_What is required_
Please quote exactly the lines below from the line containing "This screenshot has height=392, width=560." to the line containing "Task: Click the Save button", both lines included, and nothing else.

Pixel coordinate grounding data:
=-=-=-=-=

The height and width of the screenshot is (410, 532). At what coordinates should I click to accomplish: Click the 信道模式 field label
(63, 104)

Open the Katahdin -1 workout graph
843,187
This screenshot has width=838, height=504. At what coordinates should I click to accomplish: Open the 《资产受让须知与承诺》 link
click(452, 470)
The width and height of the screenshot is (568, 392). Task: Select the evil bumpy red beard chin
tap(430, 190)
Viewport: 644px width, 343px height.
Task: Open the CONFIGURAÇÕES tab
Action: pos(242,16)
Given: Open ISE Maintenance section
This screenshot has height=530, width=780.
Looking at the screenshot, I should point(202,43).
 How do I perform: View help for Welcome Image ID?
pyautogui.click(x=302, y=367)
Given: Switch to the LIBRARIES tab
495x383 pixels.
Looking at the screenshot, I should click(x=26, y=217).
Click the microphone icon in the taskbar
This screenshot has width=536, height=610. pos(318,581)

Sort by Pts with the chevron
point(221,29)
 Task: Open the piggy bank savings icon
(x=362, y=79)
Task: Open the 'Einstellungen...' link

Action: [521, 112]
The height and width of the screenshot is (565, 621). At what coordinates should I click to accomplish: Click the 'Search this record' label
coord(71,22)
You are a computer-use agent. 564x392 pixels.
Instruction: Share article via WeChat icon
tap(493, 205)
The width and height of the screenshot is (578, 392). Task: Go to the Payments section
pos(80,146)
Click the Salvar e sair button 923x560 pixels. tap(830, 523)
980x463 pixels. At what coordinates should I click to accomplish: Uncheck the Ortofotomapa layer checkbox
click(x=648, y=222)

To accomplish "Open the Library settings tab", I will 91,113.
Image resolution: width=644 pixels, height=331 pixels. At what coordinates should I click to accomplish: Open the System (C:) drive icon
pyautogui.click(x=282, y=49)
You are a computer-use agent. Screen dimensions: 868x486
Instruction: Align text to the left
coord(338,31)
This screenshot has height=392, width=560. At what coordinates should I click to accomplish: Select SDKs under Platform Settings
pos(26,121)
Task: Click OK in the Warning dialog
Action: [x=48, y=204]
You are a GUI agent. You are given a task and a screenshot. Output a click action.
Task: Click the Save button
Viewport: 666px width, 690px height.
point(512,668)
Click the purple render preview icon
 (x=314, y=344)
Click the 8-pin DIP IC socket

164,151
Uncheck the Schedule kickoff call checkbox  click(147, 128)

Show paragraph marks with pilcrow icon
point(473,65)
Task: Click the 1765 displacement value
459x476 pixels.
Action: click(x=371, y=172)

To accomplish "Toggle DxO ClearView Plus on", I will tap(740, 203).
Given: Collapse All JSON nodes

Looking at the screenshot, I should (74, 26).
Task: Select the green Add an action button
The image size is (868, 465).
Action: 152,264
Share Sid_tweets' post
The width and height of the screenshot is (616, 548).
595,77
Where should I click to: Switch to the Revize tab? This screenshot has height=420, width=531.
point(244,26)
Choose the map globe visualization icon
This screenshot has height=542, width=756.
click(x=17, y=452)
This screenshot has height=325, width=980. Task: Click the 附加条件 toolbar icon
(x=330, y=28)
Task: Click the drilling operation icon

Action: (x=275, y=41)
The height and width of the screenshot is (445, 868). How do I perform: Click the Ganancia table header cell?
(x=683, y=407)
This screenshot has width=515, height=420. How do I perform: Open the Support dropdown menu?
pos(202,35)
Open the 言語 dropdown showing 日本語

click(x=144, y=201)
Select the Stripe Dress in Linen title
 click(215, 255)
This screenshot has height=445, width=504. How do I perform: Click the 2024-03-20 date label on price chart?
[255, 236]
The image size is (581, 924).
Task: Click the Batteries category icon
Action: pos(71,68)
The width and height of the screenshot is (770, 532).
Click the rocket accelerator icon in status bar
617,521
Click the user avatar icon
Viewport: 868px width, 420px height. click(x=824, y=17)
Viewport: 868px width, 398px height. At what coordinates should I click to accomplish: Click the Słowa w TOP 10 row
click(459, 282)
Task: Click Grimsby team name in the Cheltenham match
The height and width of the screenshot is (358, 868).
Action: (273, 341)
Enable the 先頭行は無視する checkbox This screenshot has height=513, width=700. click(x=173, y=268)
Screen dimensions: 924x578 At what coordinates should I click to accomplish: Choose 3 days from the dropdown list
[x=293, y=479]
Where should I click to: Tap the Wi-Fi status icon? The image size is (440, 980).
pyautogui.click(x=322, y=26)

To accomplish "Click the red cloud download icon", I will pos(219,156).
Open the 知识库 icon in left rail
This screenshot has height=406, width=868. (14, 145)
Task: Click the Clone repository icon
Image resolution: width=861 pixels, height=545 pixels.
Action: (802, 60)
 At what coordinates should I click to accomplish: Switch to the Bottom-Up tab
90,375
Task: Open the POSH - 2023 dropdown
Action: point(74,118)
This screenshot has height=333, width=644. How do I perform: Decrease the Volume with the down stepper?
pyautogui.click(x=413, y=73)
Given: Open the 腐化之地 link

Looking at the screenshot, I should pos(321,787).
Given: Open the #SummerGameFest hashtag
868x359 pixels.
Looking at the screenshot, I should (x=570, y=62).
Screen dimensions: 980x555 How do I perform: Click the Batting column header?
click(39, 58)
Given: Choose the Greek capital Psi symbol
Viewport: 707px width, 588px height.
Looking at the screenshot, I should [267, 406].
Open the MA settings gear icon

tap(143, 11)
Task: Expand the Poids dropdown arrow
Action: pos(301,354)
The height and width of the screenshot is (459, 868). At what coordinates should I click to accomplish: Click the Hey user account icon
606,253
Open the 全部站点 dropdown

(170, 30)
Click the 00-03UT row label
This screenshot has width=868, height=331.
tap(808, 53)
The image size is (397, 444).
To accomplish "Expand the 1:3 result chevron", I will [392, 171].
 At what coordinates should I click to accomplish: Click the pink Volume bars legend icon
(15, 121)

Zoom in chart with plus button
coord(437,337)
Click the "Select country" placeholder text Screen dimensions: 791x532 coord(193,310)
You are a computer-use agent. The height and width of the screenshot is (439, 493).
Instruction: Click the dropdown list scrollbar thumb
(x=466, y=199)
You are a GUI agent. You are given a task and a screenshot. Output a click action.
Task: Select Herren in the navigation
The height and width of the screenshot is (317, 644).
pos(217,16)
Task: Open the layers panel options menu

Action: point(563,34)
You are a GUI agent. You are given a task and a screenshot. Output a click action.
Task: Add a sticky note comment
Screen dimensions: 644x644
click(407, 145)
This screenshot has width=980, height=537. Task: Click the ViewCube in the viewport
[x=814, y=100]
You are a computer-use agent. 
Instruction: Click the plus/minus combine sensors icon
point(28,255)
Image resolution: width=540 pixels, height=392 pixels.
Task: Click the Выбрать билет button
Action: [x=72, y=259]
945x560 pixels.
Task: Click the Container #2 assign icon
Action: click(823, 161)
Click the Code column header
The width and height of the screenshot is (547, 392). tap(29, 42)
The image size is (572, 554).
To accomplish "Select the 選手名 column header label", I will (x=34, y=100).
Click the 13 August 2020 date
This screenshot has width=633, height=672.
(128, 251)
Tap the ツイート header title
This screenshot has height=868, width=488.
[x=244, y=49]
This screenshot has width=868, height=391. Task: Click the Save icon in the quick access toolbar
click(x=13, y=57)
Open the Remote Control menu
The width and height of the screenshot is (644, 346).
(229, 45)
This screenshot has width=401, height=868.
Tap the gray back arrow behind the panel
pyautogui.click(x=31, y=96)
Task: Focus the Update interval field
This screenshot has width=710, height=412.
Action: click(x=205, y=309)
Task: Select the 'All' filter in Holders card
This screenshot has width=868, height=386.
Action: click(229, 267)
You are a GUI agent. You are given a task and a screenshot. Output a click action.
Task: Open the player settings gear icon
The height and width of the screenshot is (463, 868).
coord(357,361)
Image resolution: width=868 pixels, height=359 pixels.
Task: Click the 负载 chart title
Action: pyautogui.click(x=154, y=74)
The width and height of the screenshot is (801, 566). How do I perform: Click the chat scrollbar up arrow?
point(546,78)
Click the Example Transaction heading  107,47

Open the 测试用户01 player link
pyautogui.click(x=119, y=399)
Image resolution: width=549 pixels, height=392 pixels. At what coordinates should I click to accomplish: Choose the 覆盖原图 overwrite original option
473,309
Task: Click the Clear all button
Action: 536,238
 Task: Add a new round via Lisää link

=-=-=-=-=

_The answer_
This screenshot has height=392, width=560. At what coordinates should I click to accomplish: Select SDKs under Platform Settings
pos(26,121)
Task: Click OK in the Warning dialog
Action: [x=48, y=204]
You are a GUI agent. You are given a task and a screenshot. Output a click action.
Task: Click the Save button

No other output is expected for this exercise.